### Activity
Give an exact transcription limited to the lines from the one with "The image size" through the end of the entries, including both; no pictures belong in it.

### Data to examine
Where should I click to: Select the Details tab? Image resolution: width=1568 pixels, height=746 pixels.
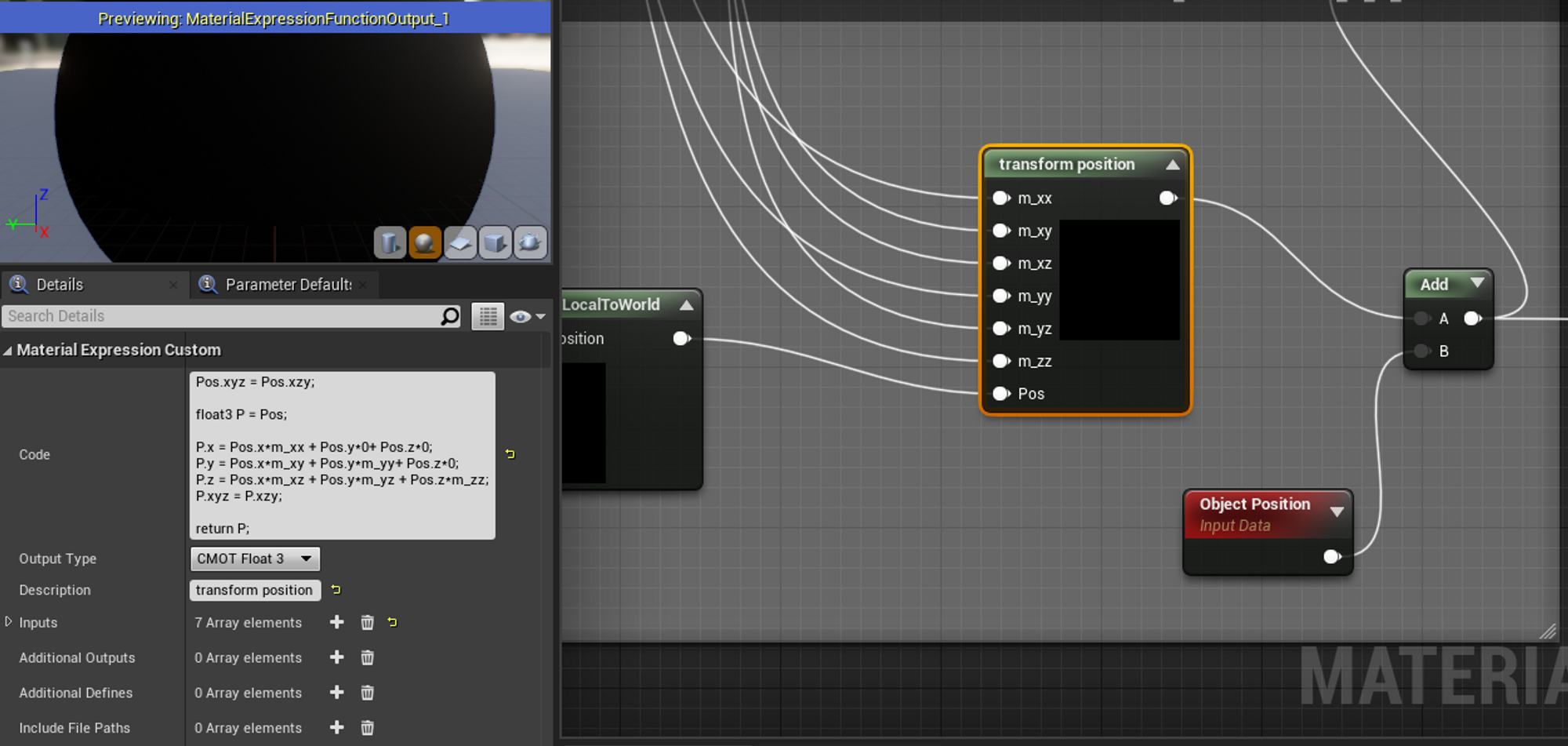pyautogui.click(x=60, y=285)
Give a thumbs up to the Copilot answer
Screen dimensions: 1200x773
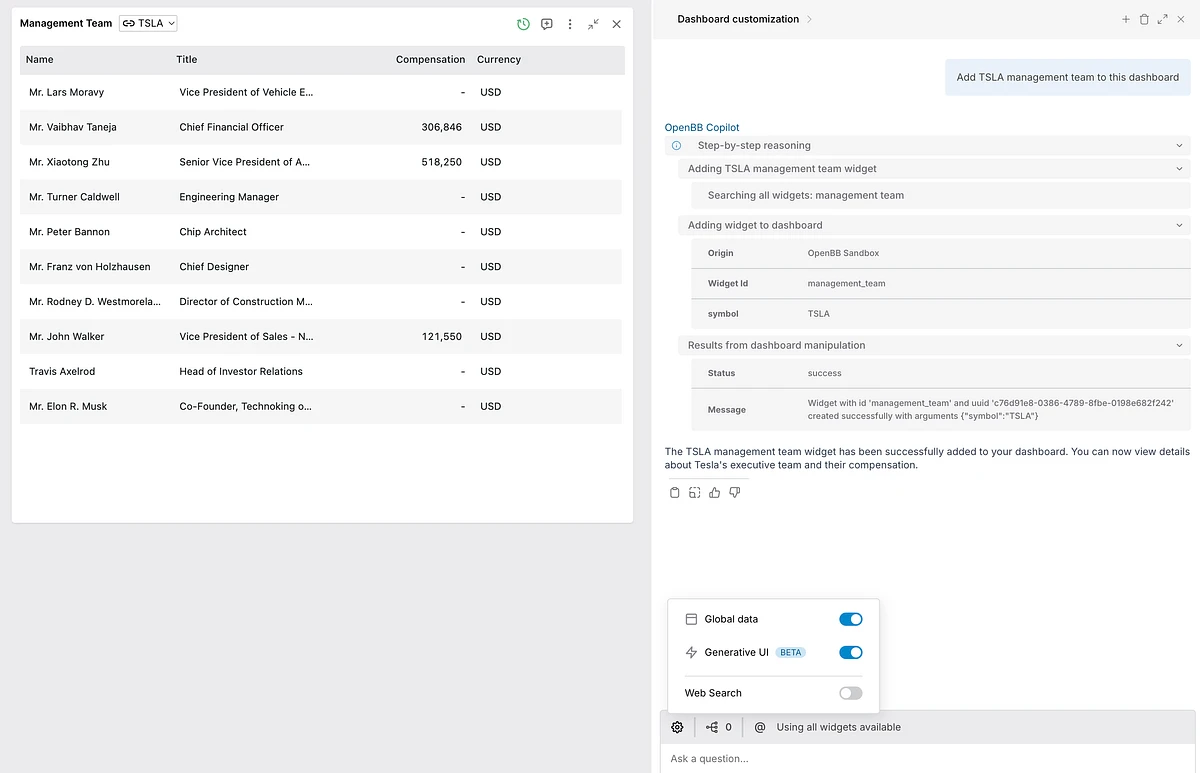pos(714,492)
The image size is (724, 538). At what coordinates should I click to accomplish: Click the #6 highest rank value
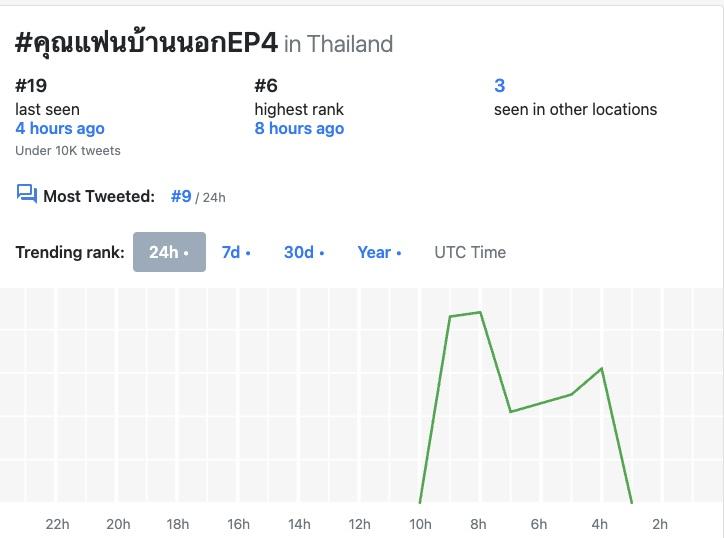[x=266, y=86]

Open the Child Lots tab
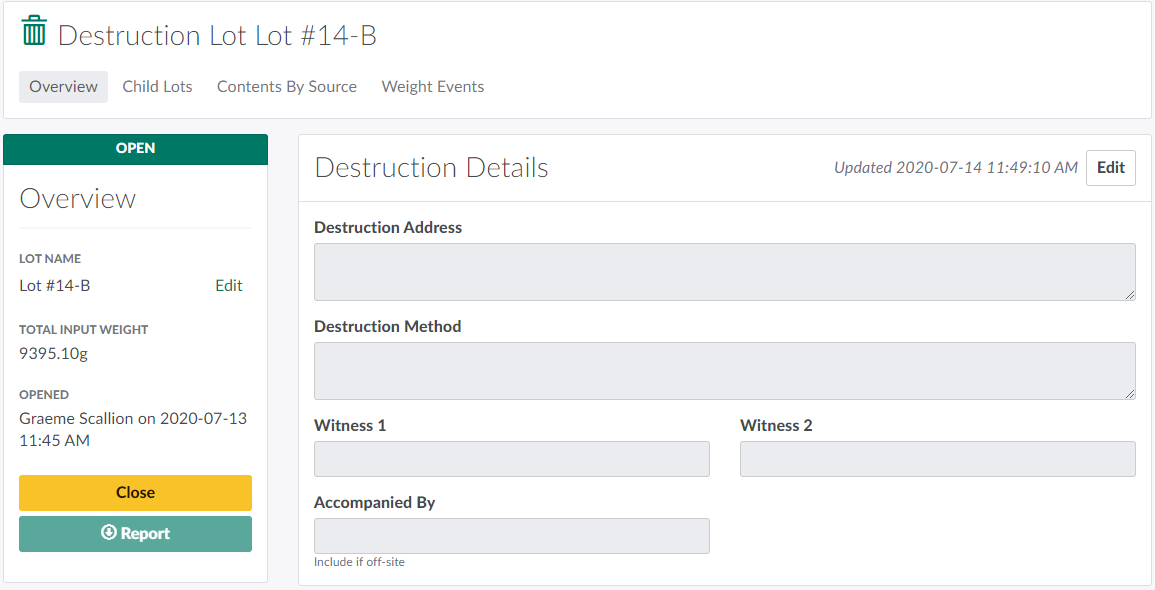point(157,87)
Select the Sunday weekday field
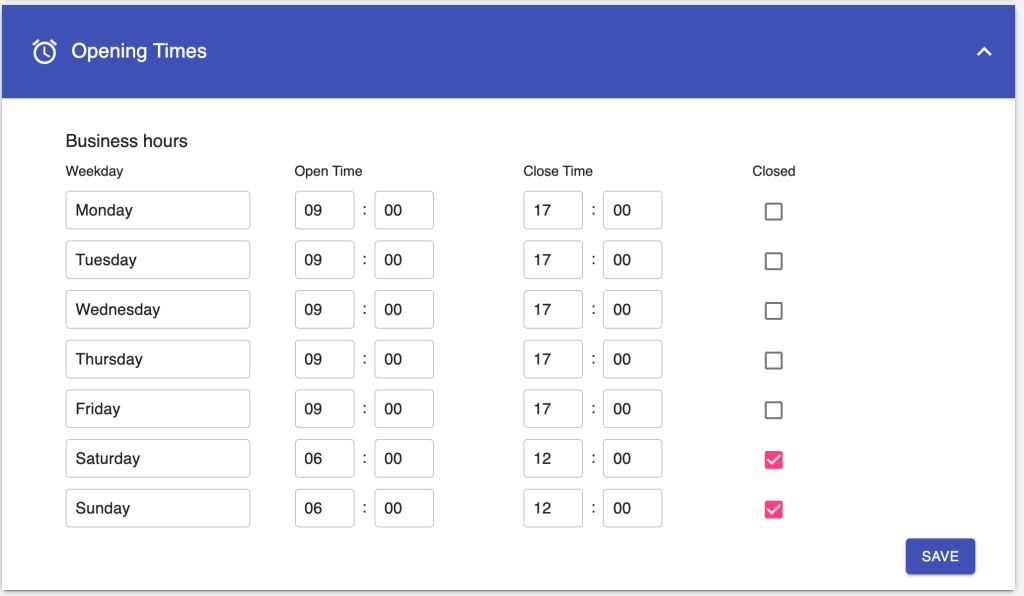 point(157,508)
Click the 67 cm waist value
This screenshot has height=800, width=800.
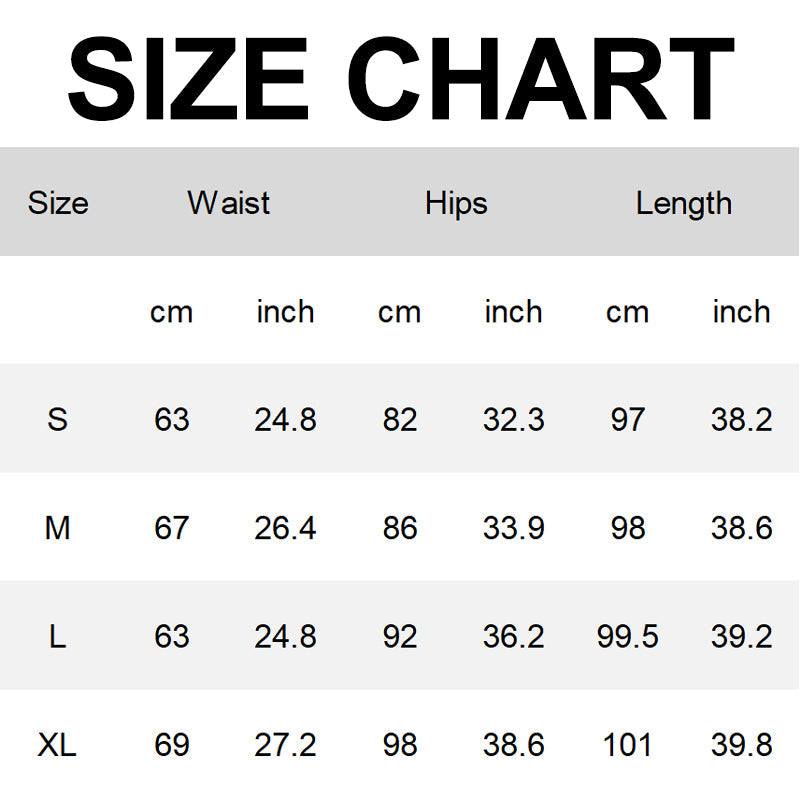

### Expected answer
The image size is (724, 538). At what coordinates should I click to accomplish: Click the #6 highest rank value
[x=266, y=86]

Open the Child Lots tab
point(157,87)
Select the Sunday weekday field
 point(157,508)
Click the 67 cm waist value
This screenshot has height=800, width=800.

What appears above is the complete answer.